Беспробудное пьянство — не является причиной для порицания. Пускай человек пьёт, пока он является хорошим для всех остальных и не совершает необдуманных поступков. Если же он оступается, то наступает период принятия критических решений основательно продолжения существования в изменившихся условиях — самоликвидация имеет право на возможность быть исполненной. Бьёрнстад не скрывает чувств героев книги, постоянно пребывающих в неудовлетворённости от окружающих их процессов. В очередной раз подтверждается истина, что без влияния отрицательных моментов жизнь становится до ужаса приторно-депрессивной, где не так просто привести в норму моральную составляющую глубоких психических изменений на уровне подсознания. Идёт саморазрушение с малого, перекидываясь на всё общество в целом. Случайная смерть в начале книги бурным потоком заполняет свободные ниши продолжающих жить. Бьёрнстад никому не даст спокойно завершить дни, наполнив поток ядом с разъедающим душу составом, отравляя страницы печальными нотками.
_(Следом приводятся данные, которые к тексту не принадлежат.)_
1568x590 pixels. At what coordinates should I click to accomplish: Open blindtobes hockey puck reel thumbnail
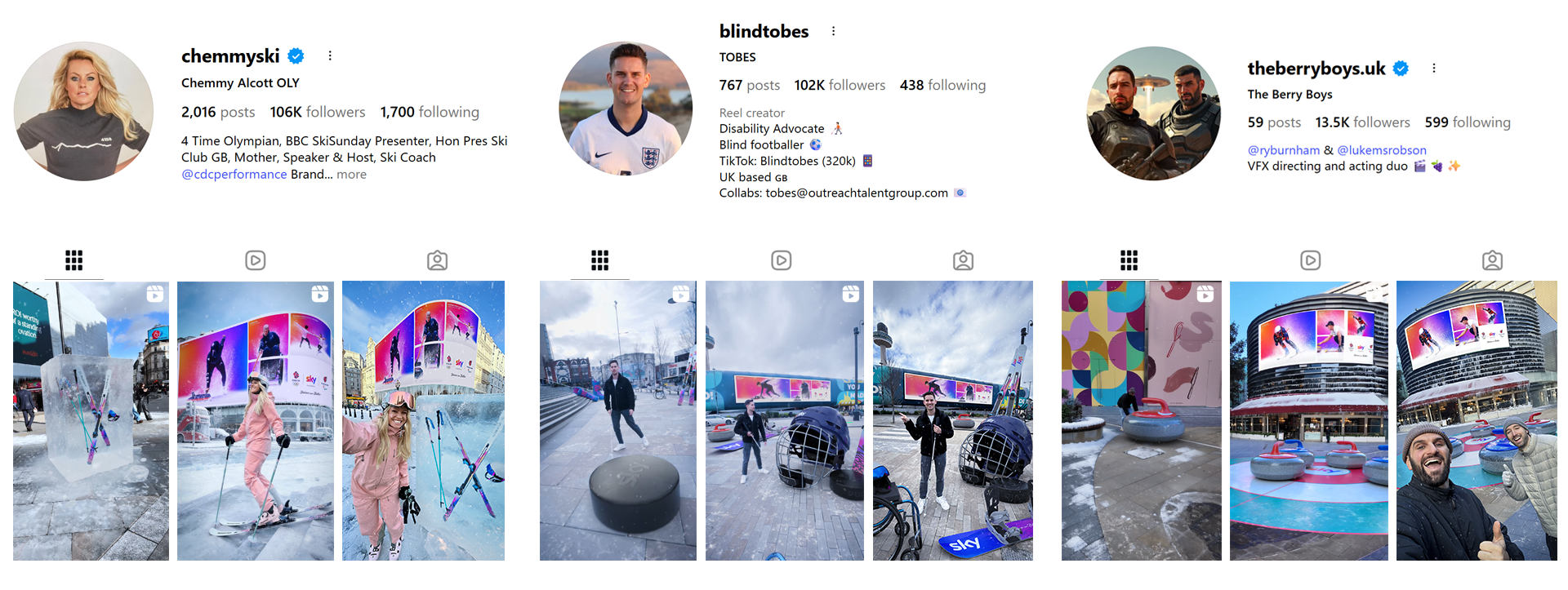(618, 421)
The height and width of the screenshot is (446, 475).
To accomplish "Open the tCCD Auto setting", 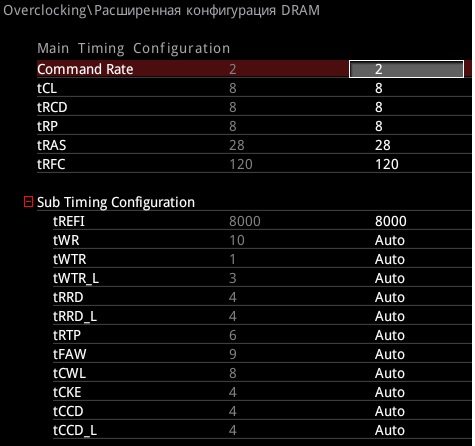I will click(x=390, y=411).
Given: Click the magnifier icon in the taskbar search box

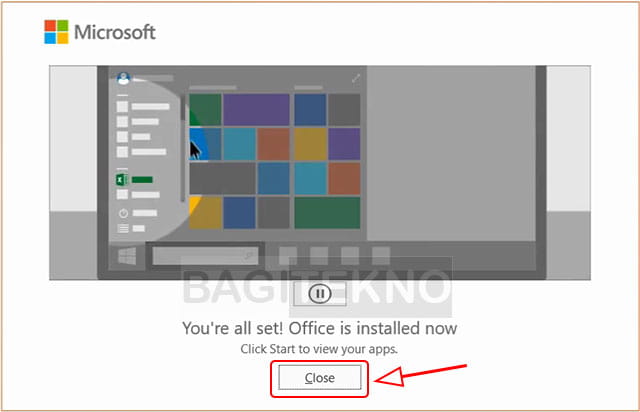Looking at the screenshot, I should point(249,256).
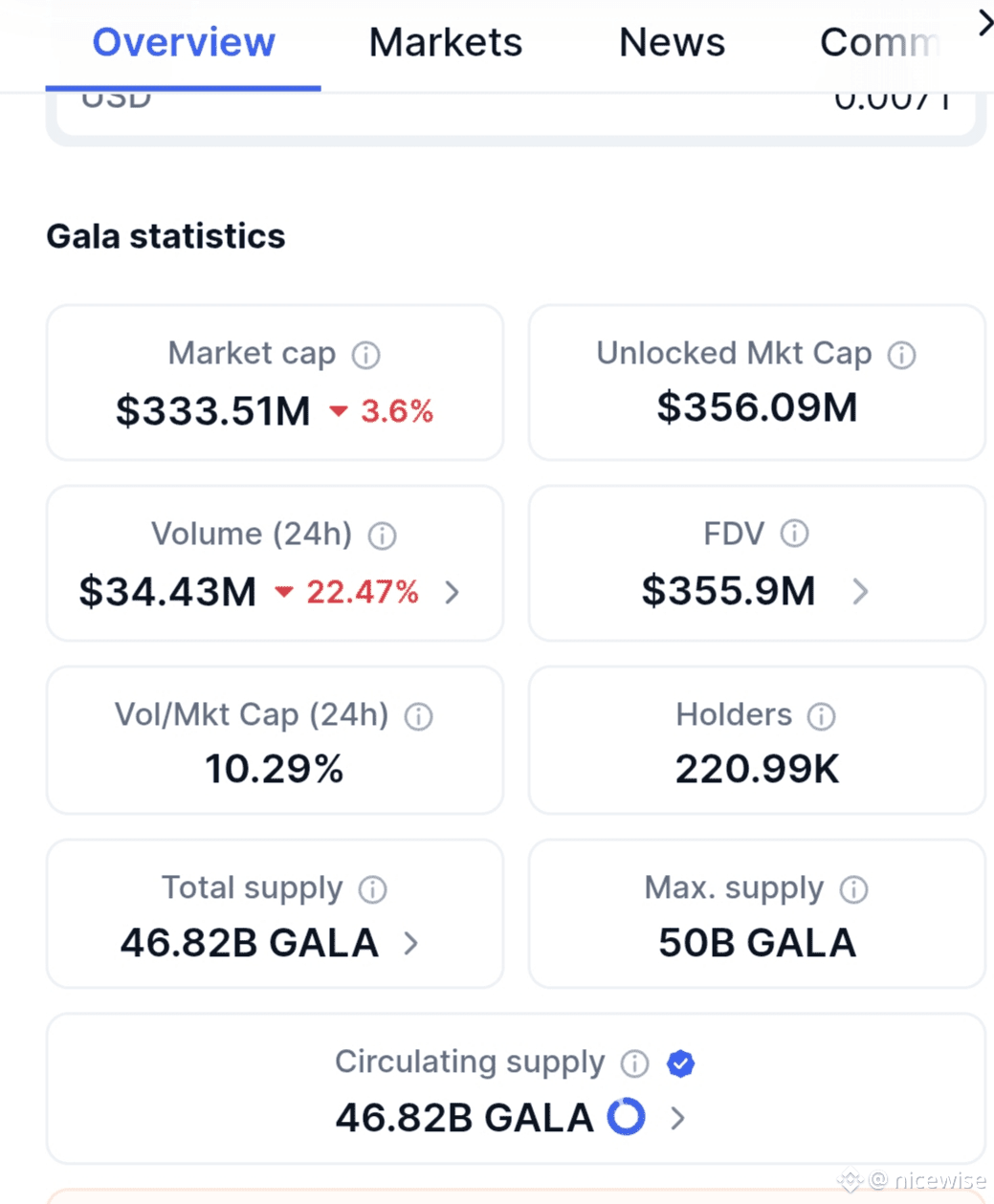Click the blue verified badge icon
994x1204 pixels.
tap(680, 1063)
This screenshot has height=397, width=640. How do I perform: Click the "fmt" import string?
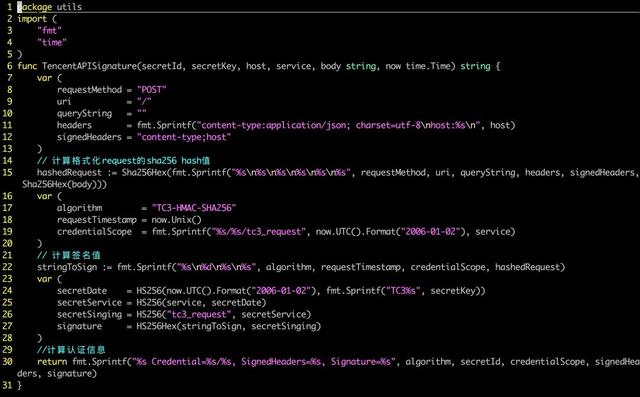pos(49,31)
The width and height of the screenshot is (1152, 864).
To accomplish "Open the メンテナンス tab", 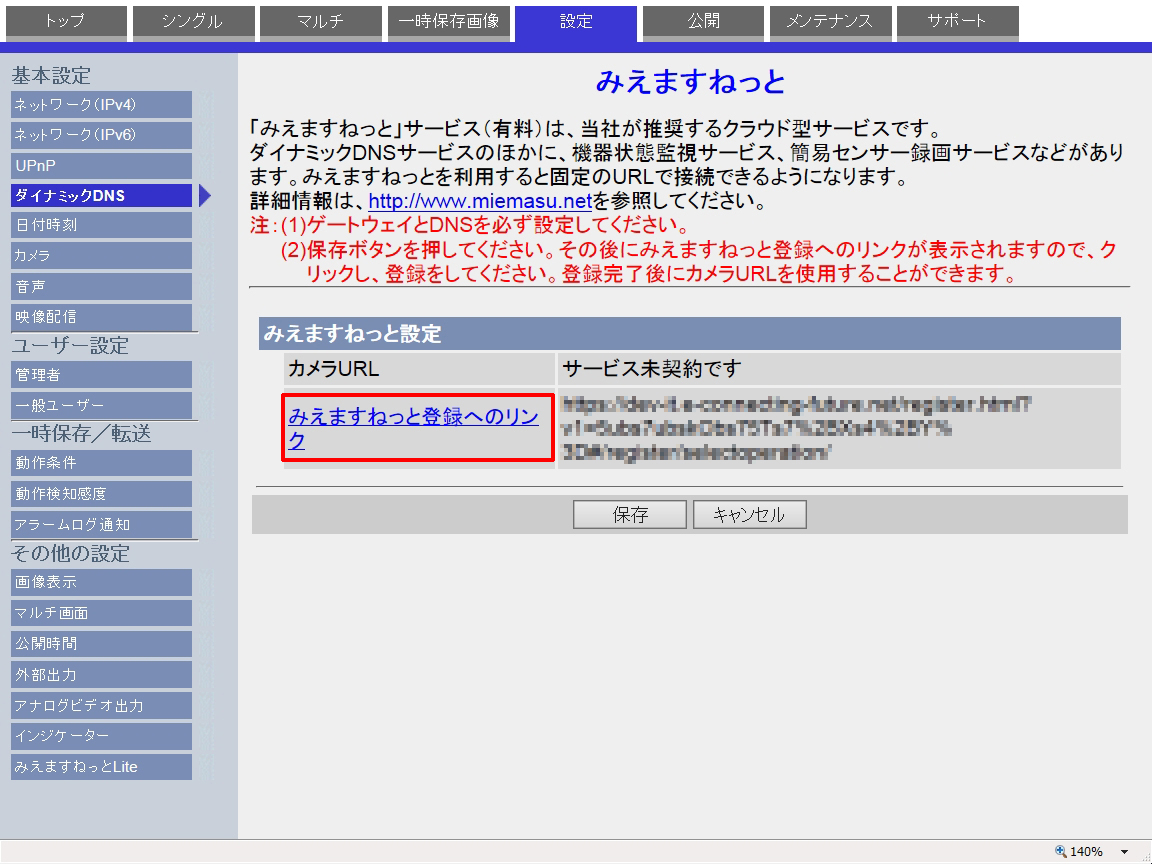I will [829, 22].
Когда читатель узнаёт, что главный герой — пианист, то он начинает ожидать многого, но отнюдь не рефлексии шестидесятилетнего человека, который взялся вспомнить свои молодые годы. В литературе данный приём является очень популярным, позволяя взглянуть на прожитую жизнь с высоты опыта. Только Бьёрнстад нигде не говорит о том, что перед читателем именно образ постаревшего человека в молодом обличье. Наоборот, вся история представлена от лица шестнадцатилетнего юноши, что решил сделать карьеру пианиста, отодвинув на задний план все другие обязанности. Нет в нём сыновней почтительности. Отсутствует понимание будущего. Прошлое вообще никак не воспринимается. Для главного героя есть только данный момент, за которым не будет ничего. Если он обеднеет подобно отцу, то государство поможет найти выход из тупика. Но и тут Бьёрнстад слишком податлив, воплощая на страницах книги один из законов жизни, трактующий, что старые люди должны уступать дорогу молодым. Только в случае Норвегии это принимает вид миграции леммингов, где достигшие зрелости члены общества с особым удовольствием накладывают на себя руки, чтобы неоперившиеся создания смогли воспользоваться нажитым кем-то другим благом.
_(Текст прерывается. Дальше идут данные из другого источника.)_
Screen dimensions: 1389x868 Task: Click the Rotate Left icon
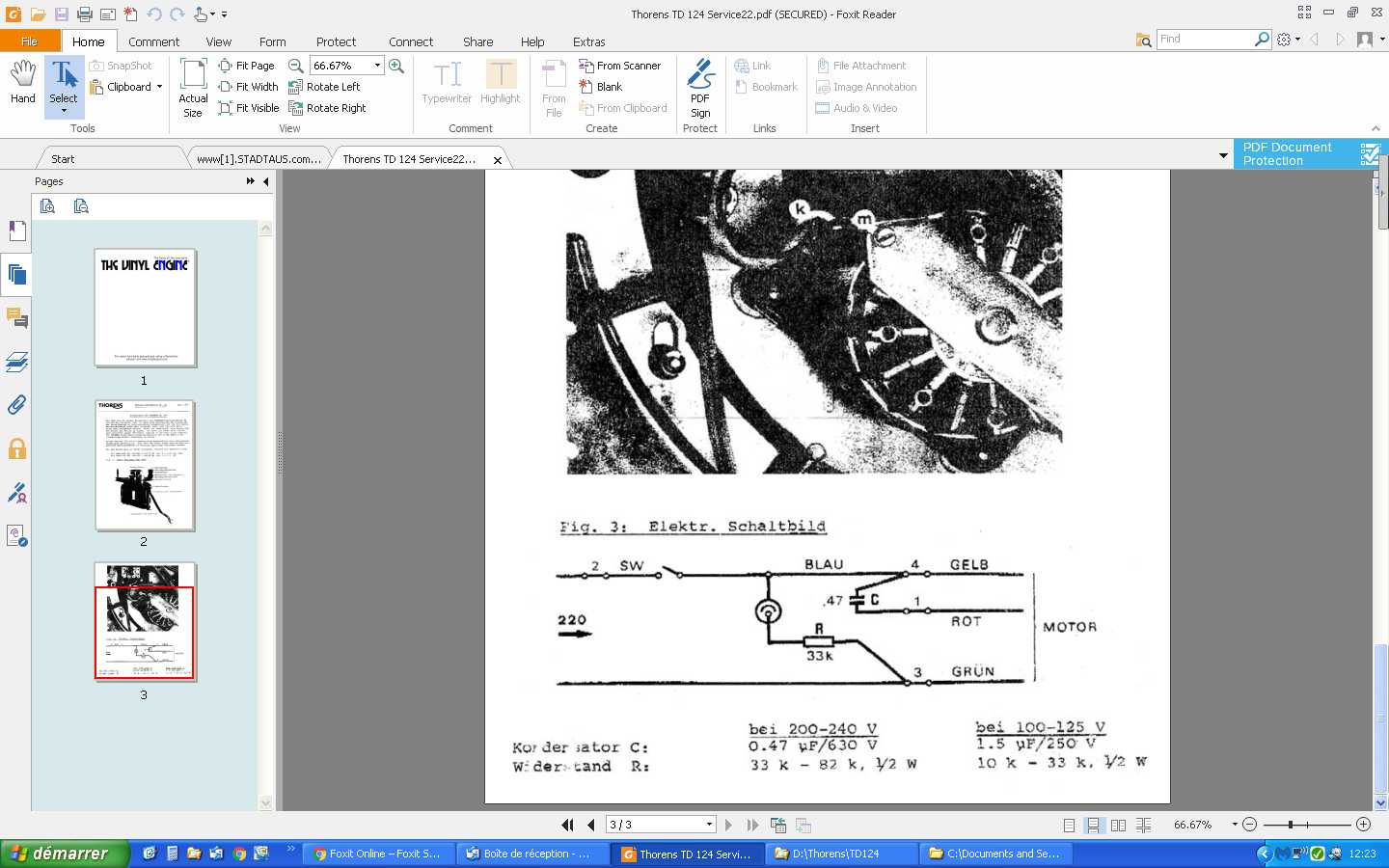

Кажется, книга должна быть наполнена музыкой, которой главный герой дышит. Такое вполне могло иметь место в любом другом месте, кроме Норвегии: лавры победителя тут должны подаваться на красивом блюдечке без усилий со стороны одариваемого. Главный герой не будет усиленно заниматься, стараясь повысить уровень своего мастерства. Он ещё подросток и у него в голове гуляет ветер, а бунт гормонов виден без определения их уровня в организме. Для него поражение не является трагедией, ведь существуют и другие конкурсы, где он когда-нибудь займёт желанное первое место. Пока же ему не даёт спокойно дышать первая любовь к соседке, от которой он сходит с ума. Но сходит опять же в соответствии с норвежским менталитетом, дающим ему право реализовать свои порывы с кем угодно, сохраняя при этом привязанность к той самой единственной. Проблема взаимоотношений выражается не просто в лёгкости осуществления желаний, а ещё и в том, что всё представлено в чрезмерно сером цвете, когда любовь всей жизни оказывается подверженной идентичному поведению всех остальных. Кажется, идеальный образ должен быть разрушен, но за лёгкостью скрывается другая хворь общества.

Музыки в книге нет — она идёт фоном, сменяясь в хаотическом порядке, ни на чём не останавливаясь. Изолированность героя от всего вокруг приводит его и к изоляции от мира музыки. Для него существуют только классические композиции, исполнить которые он может в любой момент, стоит только захотеть. У него есть недоработанный стиль исполнения, по которому всегда можно узнать играющего. Такая особенность неведома рядовому читателю, привыкшему к строгости музыкальных композиций, но для Бьёрнстада нет чётких правил даже в искусстве музыки, где главный герой книги предпочитает выражать себя в любом предмете, персонализируя широкоизвестное согласно своему собственному пониманию. Такое трактование игры на инструменте — лишь частица норвежского стиля жизни, отличного от всего, с чем приходилось встречаться далёкому от Скандинавии читателю.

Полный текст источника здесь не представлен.